REQUIRED TASK: Can you update the entries, starting at the first one and ending at the one containing "(x=976, y=561)", so that "Instruction" becomes "Command" and everything else stays unchanged?

MATERIAL PROVIDED:
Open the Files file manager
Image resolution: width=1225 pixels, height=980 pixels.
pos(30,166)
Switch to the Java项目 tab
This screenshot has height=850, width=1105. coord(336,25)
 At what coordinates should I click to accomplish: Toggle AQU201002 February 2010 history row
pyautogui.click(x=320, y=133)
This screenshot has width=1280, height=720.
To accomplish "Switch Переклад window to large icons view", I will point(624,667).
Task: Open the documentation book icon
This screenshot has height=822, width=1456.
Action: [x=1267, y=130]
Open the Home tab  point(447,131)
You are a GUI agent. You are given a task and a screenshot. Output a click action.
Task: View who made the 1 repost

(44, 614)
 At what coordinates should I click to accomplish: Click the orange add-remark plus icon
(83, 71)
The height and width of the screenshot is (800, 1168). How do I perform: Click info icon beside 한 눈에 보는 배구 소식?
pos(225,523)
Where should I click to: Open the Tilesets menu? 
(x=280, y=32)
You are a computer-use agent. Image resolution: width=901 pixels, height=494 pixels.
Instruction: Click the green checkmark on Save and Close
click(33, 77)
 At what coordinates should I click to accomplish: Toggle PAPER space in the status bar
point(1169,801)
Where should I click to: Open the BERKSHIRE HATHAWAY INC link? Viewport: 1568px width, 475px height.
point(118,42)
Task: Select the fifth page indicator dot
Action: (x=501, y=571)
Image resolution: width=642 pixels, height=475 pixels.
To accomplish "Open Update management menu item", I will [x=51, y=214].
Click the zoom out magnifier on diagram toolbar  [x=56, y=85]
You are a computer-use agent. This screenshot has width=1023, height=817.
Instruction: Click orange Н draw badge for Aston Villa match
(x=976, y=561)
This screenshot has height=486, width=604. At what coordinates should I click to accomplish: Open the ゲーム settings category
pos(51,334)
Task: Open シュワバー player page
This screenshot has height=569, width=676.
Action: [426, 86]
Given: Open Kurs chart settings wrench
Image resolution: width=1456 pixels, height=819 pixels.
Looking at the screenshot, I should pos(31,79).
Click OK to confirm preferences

SOLUTION:
Open the Files file manager
Image resolution: width=1225 pixels, height=980 pixels.
pos(30,166)
Switch to the Java项目 tab
This screenshot has height=850, width=1105. coord(336,25)
 At what coordinates should I click to accomplish: Toggle AQU201002 February 2010 history row
pyautogui.click(x=320, y=133)
This screenshot has width=1280, height=720.
To accomplish "Switch Переклад window to large icons view", I will point(624,667).
Task: Open the documentation book icon
This screenshot has height=822, width=1456.
Action: [x=1267, y=130]
Open the Home tab  point(447,131)
You are a GUI agent. You are given a task and a screenshot. Output a click action.
Task: View who made the 1 repost

(44, 614)
 At what coordinates should I click to accomplish: Click the orange add-remark plus icon
(83, 71)
The height and width of the screenshot is (800, 1168). How do I perform: Click info icon beside 한 눈에 보는 배구 소식?
pos(225,523)
Where should I click to: Open the Tilesets menu? 
(x=280, y=32)
You are a computer-use agent. Image resolution: width=901 pixels, height=494 pixels.
Command: Click the green checkmark on Save and Close
click(33, 77)
 At what coordinates should I click to accomplish: Toggle PAPER space in the status bar
point(1169,801)
Where should I click to: Open the BERKSHIRE HATHAWAY INC link? Viewport: 1568px width, 475px height.
point(118,42)
Task: Select the fifth page indicator dot
Action: (x=501, y=571)
Image resolution: width=642 pixels, height=475 pixels.
To accomplish "Open Update management menu item", I will [x=51, y=214].
Click the zoom out magnifier on diagram toolbar  [x=56, y=85]
You are a computer-use agent. This screenshot has width=1023, height=817.
Command: Click orange Н draw badge for Aston Villa match
(x=976, y=561)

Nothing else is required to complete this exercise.